Lower-income people, he said, have jobs with a wider distribution of hours, and so make up the more even spread of riders throughout the day.

He said this is an opportunity to evaluate where those resources should now go as many white-collar workers have a serious discussion about whether they need to go into the office at all. Despite businesses rapidly reopening across the country, over 70 percent of office employees are still working from home.

“There’s a potential for a shift here from a tradition of overwhelming volumes of rush hour service, to something more like a constant, all day service pattern,” he said.

While some agencies are exploring smartphone-based fare collecting, Comfort said some cities have removed fares altogether. The Greater Richmond Transit Company (GRTC) in Virginia eliminated fares in March 2020 to help reduce “close interactions at bus fareboxes,” said Julie Timm, the CEO of GRTC in a statement at the time.

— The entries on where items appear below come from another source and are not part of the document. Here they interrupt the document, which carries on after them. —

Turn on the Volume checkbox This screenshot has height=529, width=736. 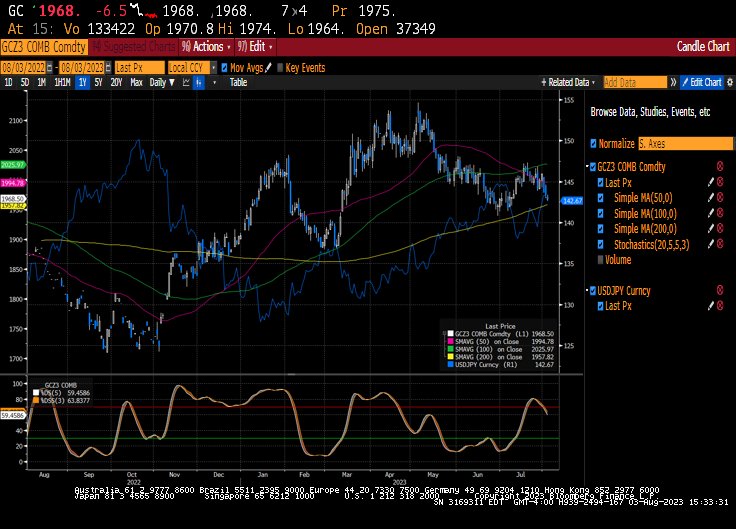point(600,260)
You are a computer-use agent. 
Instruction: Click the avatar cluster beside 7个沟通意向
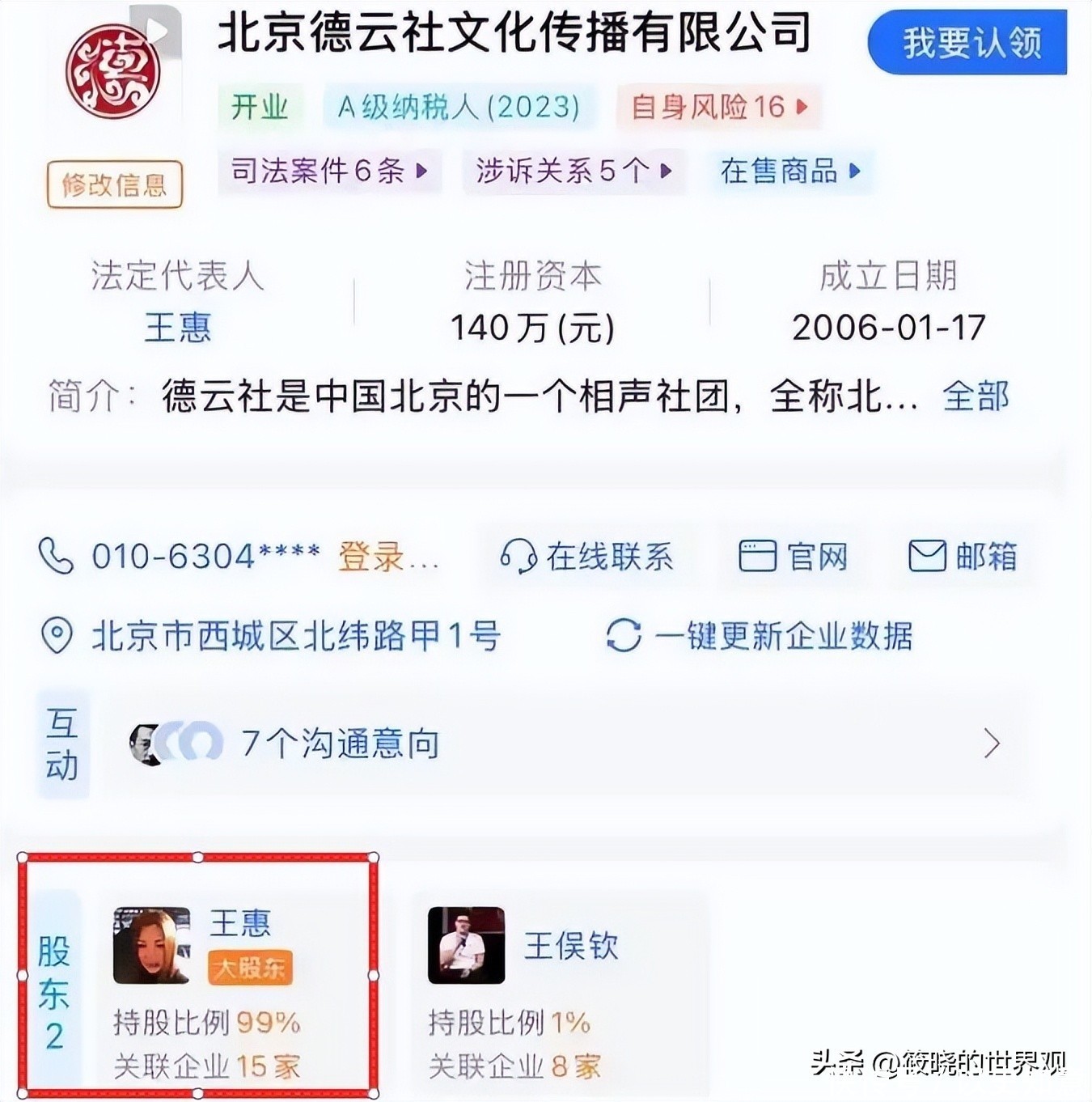[x=176, y=743]

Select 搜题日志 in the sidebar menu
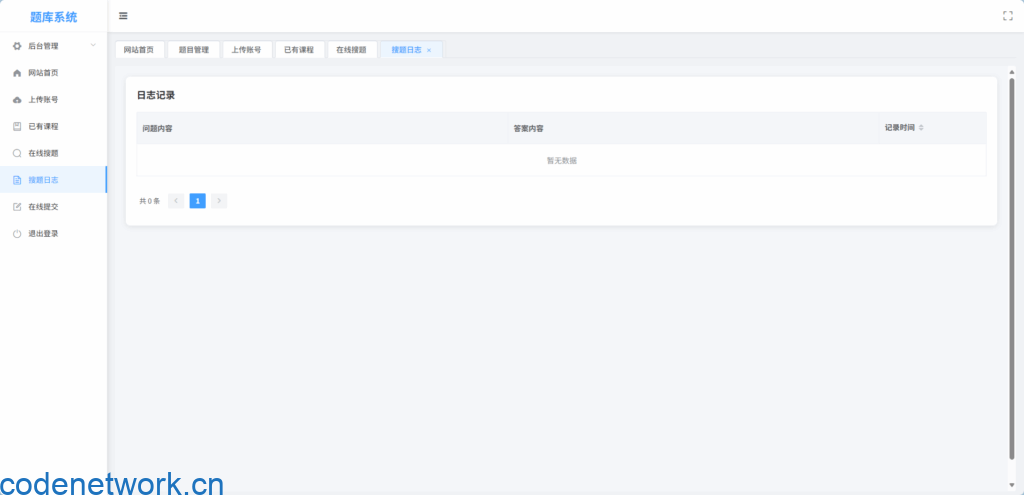pyautogui.click(x=43, y=180)
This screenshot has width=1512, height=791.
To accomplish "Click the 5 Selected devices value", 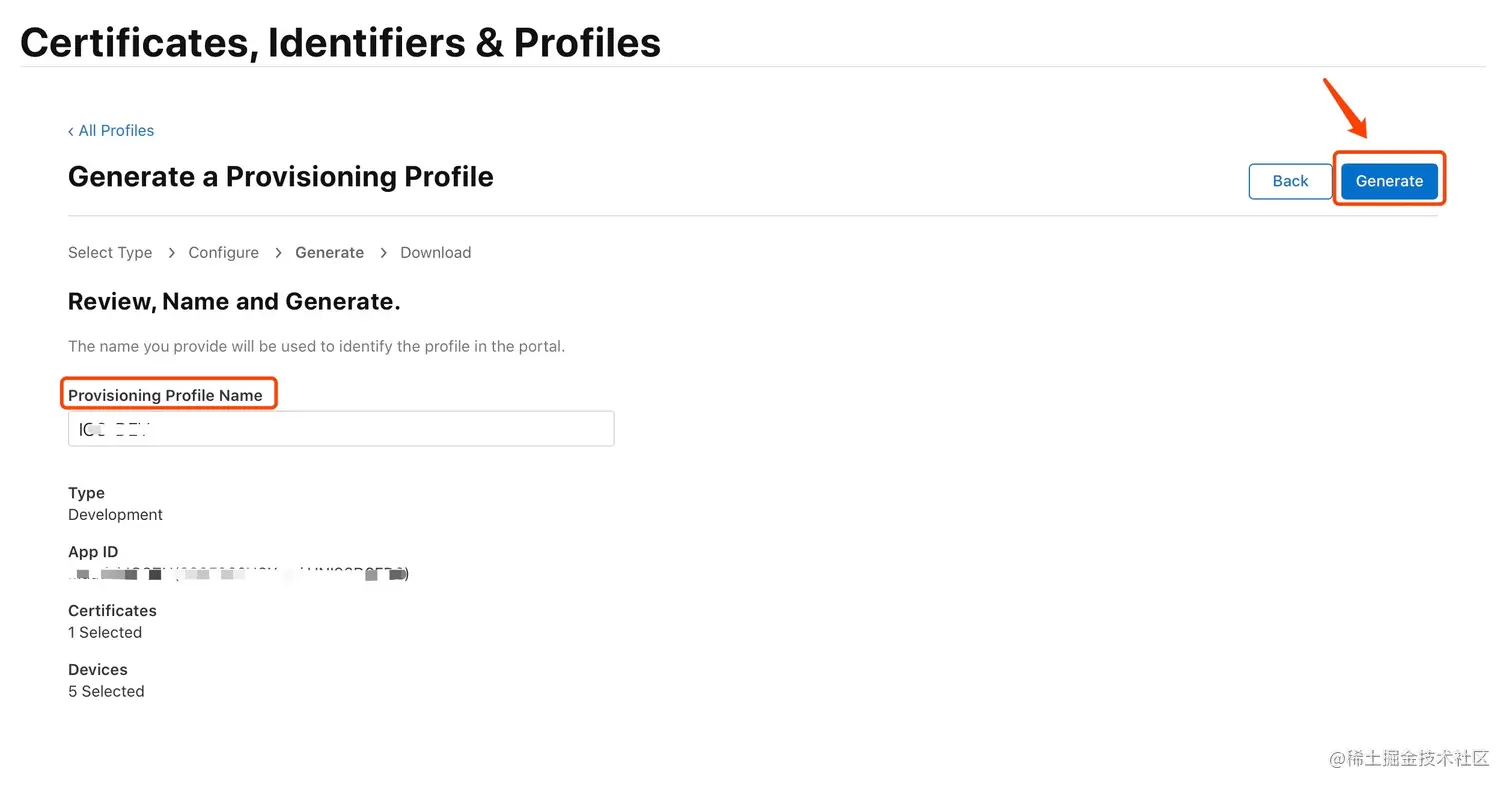I will 106,691.
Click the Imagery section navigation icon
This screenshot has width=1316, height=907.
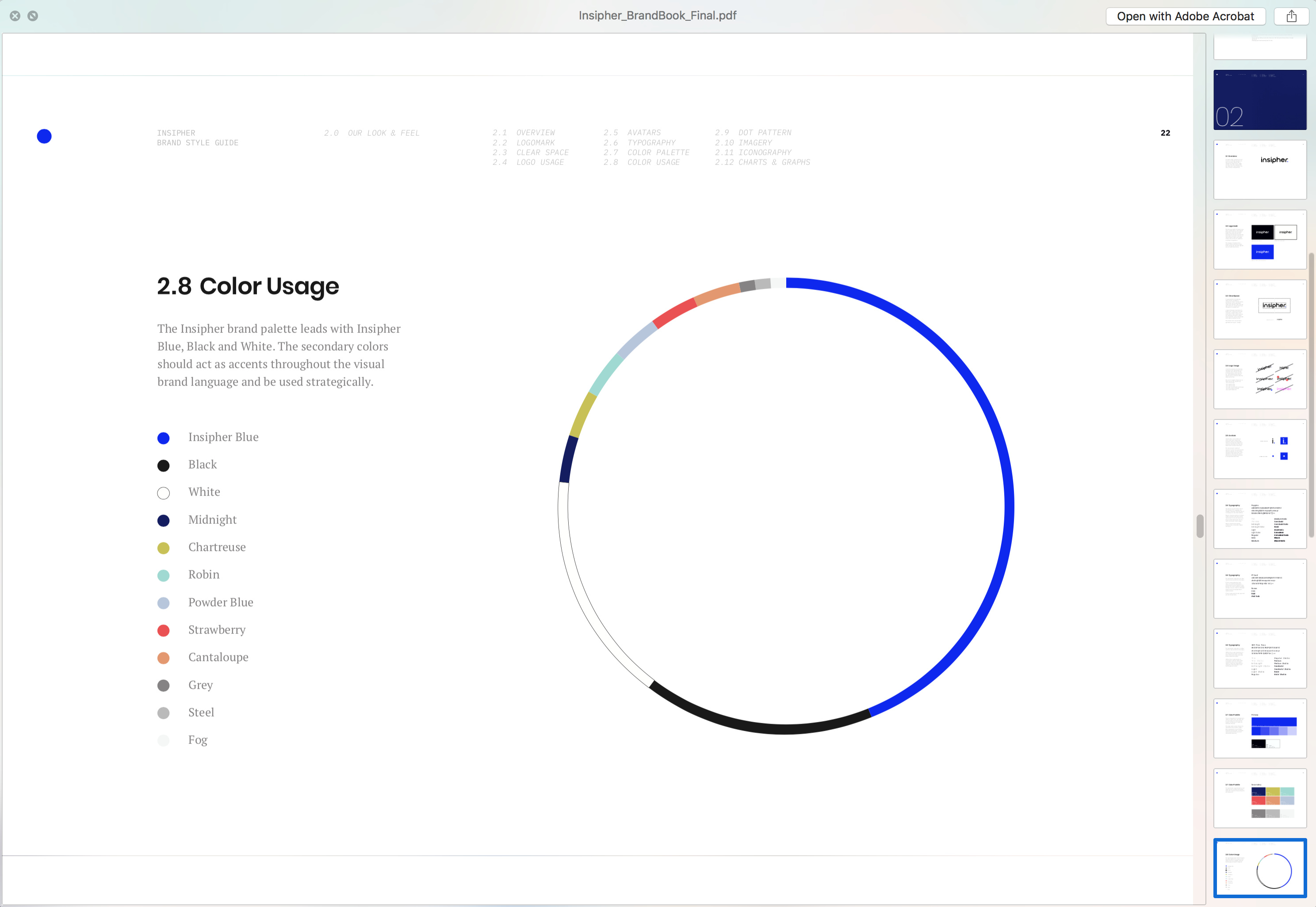click(x=757, y=143)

Since then, the GRTC has depended on pandemic relief funding to sustain its services.

Timm is also an advocate for zero fares as a long-term goal, saying during the Virtual ThinkTransit conference in April that most of their ridership is from low-income households and minority neighborhoods. She pointed out that this group also largely makes up the pool of essential workers.

“The people in our service could not stay home. They had to ride, they had to get to work. They needed the income to be able to pay their rent, to buy food, to get to the hospital, to get the healthcare,” she said during her presentation.

WATCH: Will workers return to re-imagined offices post-pandemic?

Both Walker and Comfort believe the strongest metric for success in the public transit sector is customer satisfaction.

“A lot of transit agencies have decided … that they’re adjusting how they define their own success,” Comfort said.

Comfort said agencies have “taken a gut punch” to both ridership and revenue, and so have taken the opportunity to reevaluate their metric for success, looking again at giving riders a satisfying experience to remain “resilient and relevant” to their community.

“Ridership has been down so much because people have been told that transit systems are petri dishes for germs,” he said. “We realized that we’ve got to build a system that really meets the needs of customers.”

Walker cautioned, throughout all this future planning, that no one will be able to predict what will happen in the next year or two, whether things will fully go back to normal, or if we will see a permanent change to when and how people move around their city.

Despite this pandemic-driven pursuit for innovation, Teo is worried that the public will want to go back to normal and forget the lessons learned from this pandemic.

“In one generation, they may not remember COVID-19 the way we remember it now,” said Teo.